According to the Mayo Clinic, burnout is a stress that causes physical and emotional exhaustion and occurs when people don’t feel valued at work. And Kronos Incorporated reports that 95 percent of HR leaders admit that burnout is sabotaging workforce retention and is a major challenge on the horizon.

What Causes Burnout
According to Kronos Incorporated, too much work and too little pay are the biggest factors of burnout. Other factors of burnout fall under HR’s control. These include poor management, employees failing to connect their role to the corporate strategy and a negative office culture. The causes are varied, but Martha Bird, anthropologist at ADP Innovation Labs, says that often it’s the cumulative effects of several factors that result in creating a tipping point — the perfect storm — for burnout.

How Burnout Can Affect the Group
Bird believes employee burnout needs to be approached as an ecosystem or infrastructural challenge and less as an individual symptom. “We need to think about restoring connections,” Bird says. After all, isn’t it true that anything that negatively affects the individual affects the group?

 “It’s a ripple effect,” says Bird. “We are all connected in some way or another.”
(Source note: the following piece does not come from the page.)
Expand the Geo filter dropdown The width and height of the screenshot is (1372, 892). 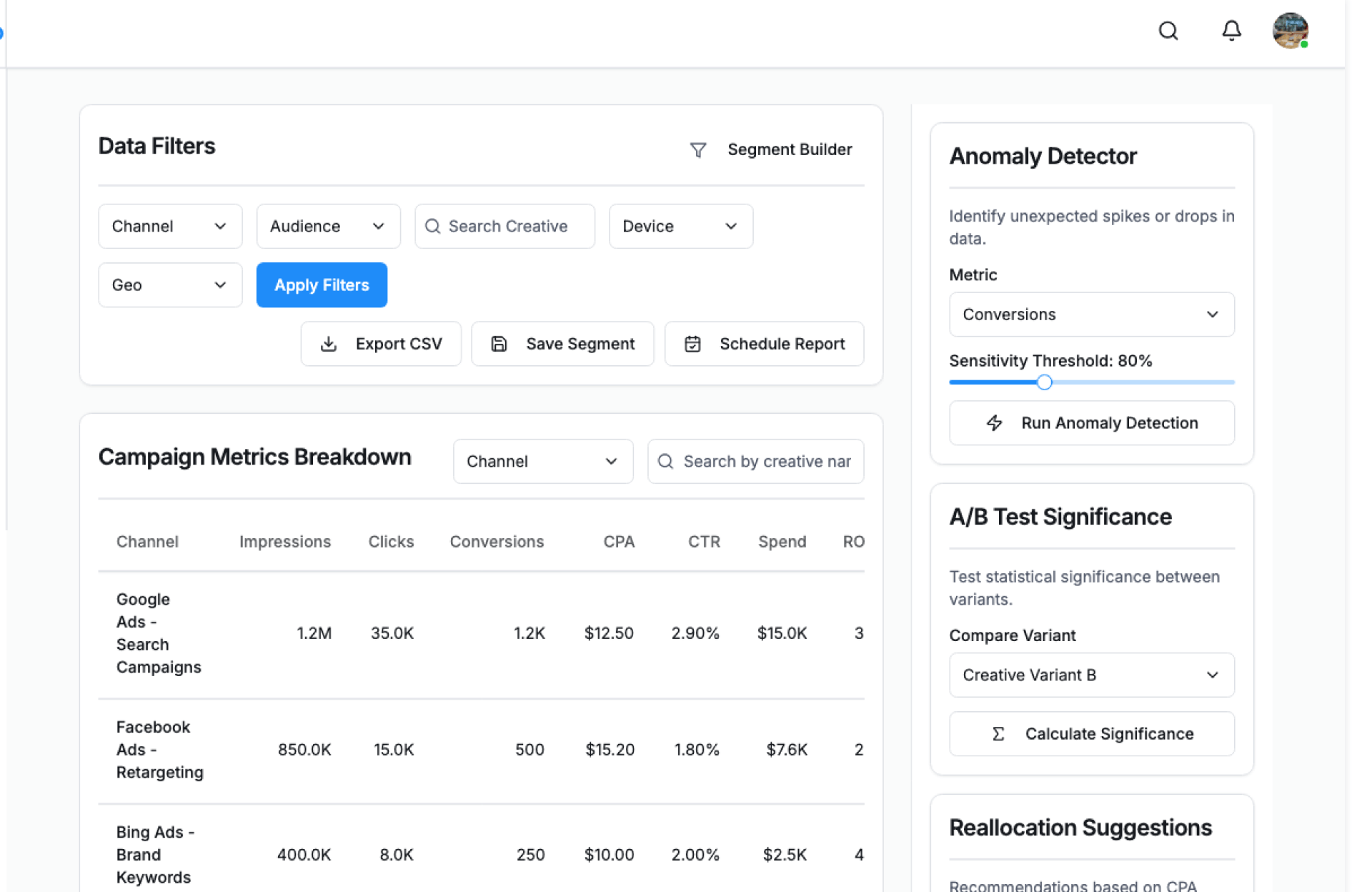point(170,284)
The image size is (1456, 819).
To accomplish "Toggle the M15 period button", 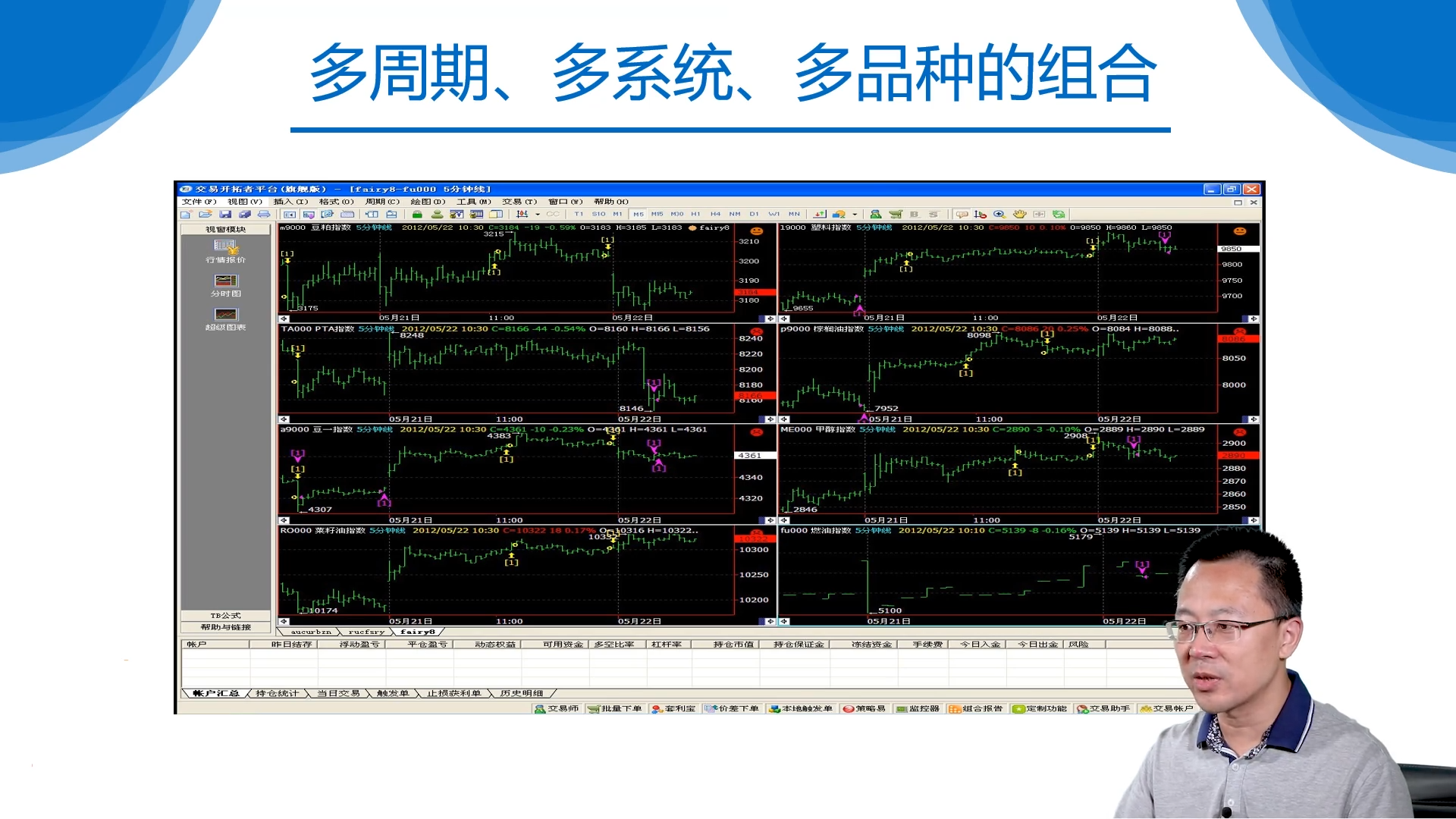I will pos(657,215).
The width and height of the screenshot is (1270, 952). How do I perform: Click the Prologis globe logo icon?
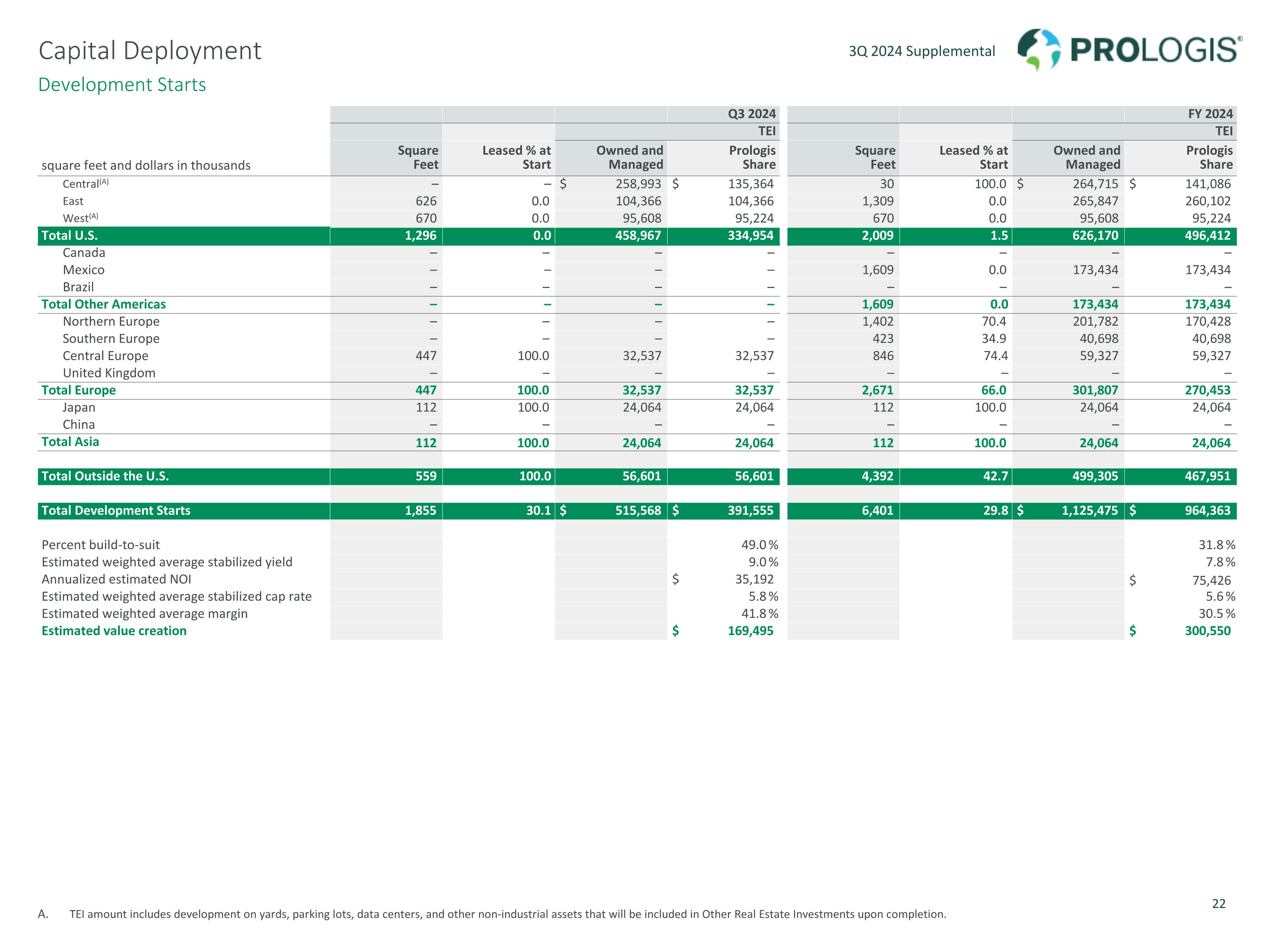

How Engagement Sinkholes Form
One person suffering from burnout can potentially knock team workload off balance and disrupt group productivity. Outside the organization, burnout can cause relationships with family and friends to suffer. Inside the organization, pockets of burnout — aka engagement sinkholes — are created where low energy and apathy disrupt the flow of work, causing detours and closed-off opportunities. Engagement sinkholes often start when employees feel the following at work:

  • Lack of acknowledgment
  • Lack of belonging and connection
  • Feelings of not being respected
  • Feeling unchallenged
  • Misalignment of work with interests
  • Limited sense of purpose in a greater plan
  • Inability to be authentic
  • Lack of autonomy

Take an Honest Assessment of Your Culture
To address these issues, Bird recommends that HR leaders look at the emotional side of their organizational culture. For example, does your organization’s energy feel open, apathetic or angry? Look at the rationale behind the culture of your organization and figure out what you are or what can change. Then, hire people who fit the emotional thumbprint of the organization, which can help retention and boost engagement. Other ways to increase engagement and address burnout are to:

  • Ensure you’re paying employees fairly, according to the market
  • Help managers keep a lid on workload
  • Don’t overdo after-hours work expectations
  • Encourage usage of vacation hours
  • Keep managers trained on techniques that support good management practices
  • Help managers see clear connections between roles and corporate strategy
  • Work with the C-suite and managers to identify and replace outdated technologies

HR can educate their C-suite and management teams on how to keep employee burnout at bay. Healthy organizations don’t just happen. There must be a concerted effort to create them — and it starts at the top.